This Sunday’s Gospel takes us deeper into the struggle that is Lent, and indeed all of our Christian life. We fight to be good. But it is Jesus who gives us the strength to fight.
The first two readings are very short. The reading from Genesis is the call of Abram (later Abraham). God calls him out to a new life, and promises to protect him.
Although the Abraham narratives are long (Gen. 12-25), this little reading gets to the heart of his importance, and the reading the New Testament counts him as our father in faith (see esp. Rom. 4 and Heb. 11). Abram didn’t know where he was going. He didn’t know whether he would be safe. And the promises God swore to him were incredible. But he trusted in God’s strength.
That’s all. Abraham trusted God to be his strength. On the outside, yes, to protect him from his enemies. But on the inside, too, to give life to his weary body, to have the strength to keep walking, to know what to do. Abraham trusted in God.
The reading from Paul’s Second Letter to Timothy applies that to us. “Bear your share of hardship for the Gospel with the strength that comes from God. He saved us and called us to a holy life, not according to our works.”
Now, there’s a clear contradiction, the central puzzle of grace, in that second sentence. He called us to a holy life – not according to our works? So which is it, a holy life, or not our works?
The answer – the real meaning of grace – is in the first sentence: the strength comes from God. Our salvation is “not according to our works” in that we don’t have the strength to do it. God asks too much of us. Love is beyond us. Prayer is beyond us. “A holy life” is beyond us.
But what is impossible with man is possible with God. It’s not that God lets us off the hook. It’s that he gives us the strength to do it.
The heart of the matter is Jesus.
Our Gospel gives us the Transfiguration, one of the passages that has a claim to be the very heart of the Gospel. (2 Peter preaches the whole Gospel from this passage. See also 2 Corinthians 3-4.)
Three points about this fabulous reading.
First, “the glory of God shines on the face of Jesus Christ” (2 Cor 4:6). What the Transfiguration shows forth is the full glory of the Incarnation: man is filled with God – and thus can hear the voice of the Father saying “this” – this man – “is my son, in whom I am well pleased.”
Man can be filled with God. God can shine through man. Not around him, not off to the side, not high above him, but through man himself. That is the brilliant truth of the Gospel. That is the offer to us: just as Jesus was filled with God, so too can we be.
Second, this is the fulfillment of the Old Testament. Jesus appears talking to Moses and Elijah. Moses is the lawgiver, the one who made – or rather, through whom God made – all those demands that we cannot fulfill. Elijah is the greatest of the prophets: the ones who called Israel to fulfill the Law, to its very depths, to total conversion. (As John the Baptist would do, too: repent!)
Jesus does not cast these figures aside, does not make them irrelevant. He is the one they looked forward to.
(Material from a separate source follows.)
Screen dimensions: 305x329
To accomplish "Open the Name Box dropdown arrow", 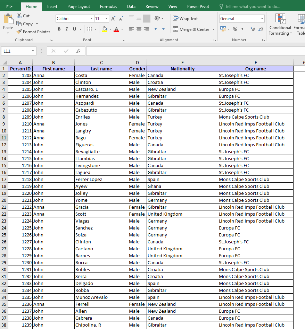I will pos(33,51).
In other words, the very strict righteousness of the Old Testament is only possible when man is filled with God, as in Jesus. Jesus is the fulfillment of the Law and the prophets because he allows us to fulfill them, allows us to see where they go. Because he is our strength.
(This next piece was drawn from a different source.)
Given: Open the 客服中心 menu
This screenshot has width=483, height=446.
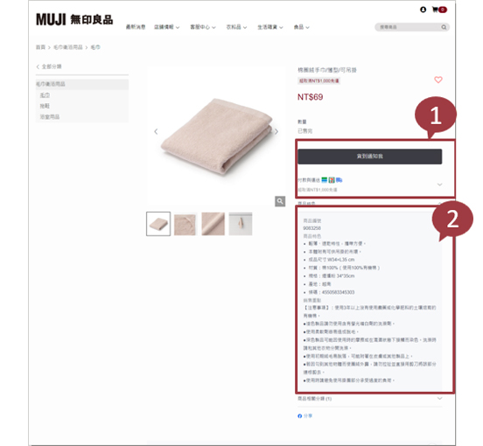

Third, the apostles had nothing to offer in return. Peter foolishly – loveably! – suggests he could build them some tents. I think we are meant to laugh at the obvious inadequacy. But the Father says, “listen to him,” and Jesus touches them and says, “rise, and be not afraid,” and “they saw no one but Jesus.”
Finally, it all comes down to Jesus, to looking to him, to seeing the Gospel on his radiant face, to receiving from his touch the strength to live righteousness. It isn’t about Law, it isn’t about programs, it isn’t about getting off the hook. It’s about Jesus, who alone gives us strength: “they saw no one but Jesus.”
Do you ever substitute other methods instead of looking to Jesus? What could the light on his face allow you to become?